Text shown:
Ha, OAAS (optimisation as a service). I like it. That's the first time I've seen that idea.

Of course, if you standardise something based on say LLVM IR, that spins into the idea of a marketplace of competing optimisation services... -Ofastly versus -Ogoogle-optimizer-cloud ...

Sadly, I don't think it would be feasible to commercialise this. That doesn't mean there aren't amusing possibilities:

"Although -Omechanical-turk does produce very good code, most people cannot wait 3 weeks for that compiler pass to finish..."

sanxiyn · on April 8, 2013

A year ago, Paul Graham selected "optimisation as a service" as a startup idea. It's #6 in http://paulgraham.com/ambitious.html

xyzzy123 · on April 8, 2013

Oh, so it is!

The reasons I wasn't convinced a web-service-based IL optimisation pass would be commercially viable were: loss of determinism in compilation, the law of diminishing returns (throwing 10x effort might generally give only a few percentage points gain), and the idea of parts of the compiler literally being a black box being unpalatable to a lot of people. Also, IP and confidentiality concerns.

OTOH PG's idea was slightly different; it reads to me like he's talking about something that starts with source code.

Houshalter · on April 8, 2013

Now run the superoptimizer on itself (or at least parts of it.) Yes I realize this would quickly hit a point of diminishing returns since it would only try to create code that produces the exact same output, not novel code that produces even better output, but it's still an interesting idea to think about.

And maybe you could judge the output code by it's utility rather than how closely it matches the output of the original algorithm, but that's a much harder problem.

Xcelerate · on April 8, 2013

(Warning! This is a long one!) This is a really intriguing concept. I've often daydreamed about writing something like this, but didn't have the time or expertise to go about attempting an implementation. It's so cool to see others doing this.

What would be really cool with these optimizers is if the stored databases of "patterns" could be shared. In other words, if the optimizer stumbles across a particularly excellent implementation of a particular code goal, it would be uploaded to a central database and cached for reuse and further mutation. People all around the world would be working from, and contributing to, one giant database of randomly discovered optimization techniques.

As a field of study, I also feel like stochastic optimization has a huge potential for improvement over the coming years. Recently, I had the problem of trying to space equally-sized spheres as far apart from each other as I could -- in other words, if I have 361 points that I'm putting in a box, I want the minimum distance between two points to be maximized (this is the fitness function).

My first attempt was to give each point a "charge" and attempt a little electrostatic simulation. This didn't work that well, for various reasons. After stumbling around for a while, I decided to attempt a genetic mutation algorithm. I had never written anything like this before, but I thought it would be fun to give it a go.

Exercise data:
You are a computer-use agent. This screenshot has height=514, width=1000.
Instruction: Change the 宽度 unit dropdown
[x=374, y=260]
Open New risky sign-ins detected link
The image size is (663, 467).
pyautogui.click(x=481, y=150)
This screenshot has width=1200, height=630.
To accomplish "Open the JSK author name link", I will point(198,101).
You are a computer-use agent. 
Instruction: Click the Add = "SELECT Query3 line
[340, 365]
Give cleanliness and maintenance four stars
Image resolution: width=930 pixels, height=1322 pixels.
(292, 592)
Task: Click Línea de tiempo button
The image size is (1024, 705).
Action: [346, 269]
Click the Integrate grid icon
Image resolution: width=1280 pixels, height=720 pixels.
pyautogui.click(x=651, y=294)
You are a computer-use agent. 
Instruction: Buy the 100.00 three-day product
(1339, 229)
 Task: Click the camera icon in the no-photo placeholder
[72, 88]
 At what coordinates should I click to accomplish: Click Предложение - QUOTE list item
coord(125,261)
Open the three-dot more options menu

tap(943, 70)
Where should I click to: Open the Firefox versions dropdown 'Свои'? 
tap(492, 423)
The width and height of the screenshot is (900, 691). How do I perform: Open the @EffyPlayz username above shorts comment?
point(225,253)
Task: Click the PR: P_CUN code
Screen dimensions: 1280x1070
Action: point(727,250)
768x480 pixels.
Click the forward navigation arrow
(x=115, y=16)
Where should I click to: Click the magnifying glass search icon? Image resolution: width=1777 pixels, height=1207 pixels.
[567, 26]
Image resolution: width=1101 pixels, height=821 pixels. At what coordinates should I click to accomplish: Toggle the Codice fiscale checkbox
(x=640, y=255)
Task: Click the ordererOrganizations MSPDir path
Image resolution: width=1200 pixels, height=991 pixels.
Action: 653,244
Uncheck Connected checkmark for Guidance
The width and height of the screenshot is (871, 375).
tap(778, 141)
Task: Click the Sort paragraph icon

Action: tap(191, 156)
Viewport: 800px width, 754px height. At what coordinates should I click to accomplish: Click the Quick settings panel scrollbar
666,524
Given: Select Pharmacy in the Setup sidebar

Exercise goal: Copy the passage of the forum thread that starts at "Ha, OAAS (optimisation" and ends at "versus -Ogoogle-optimizer-cloud ...". The data comes from a different source than the forum thread.

Solution for this exercise:
Ha, OAAS (optimisation as a service). I like it. That's the first time I've seen that idea.

Of course, if you standardise something based on say LLVM IR, that spins into the idea of a marketplace of competing optimisation services... -Ofastly versus -Ogoogle-optimizer-cloud ...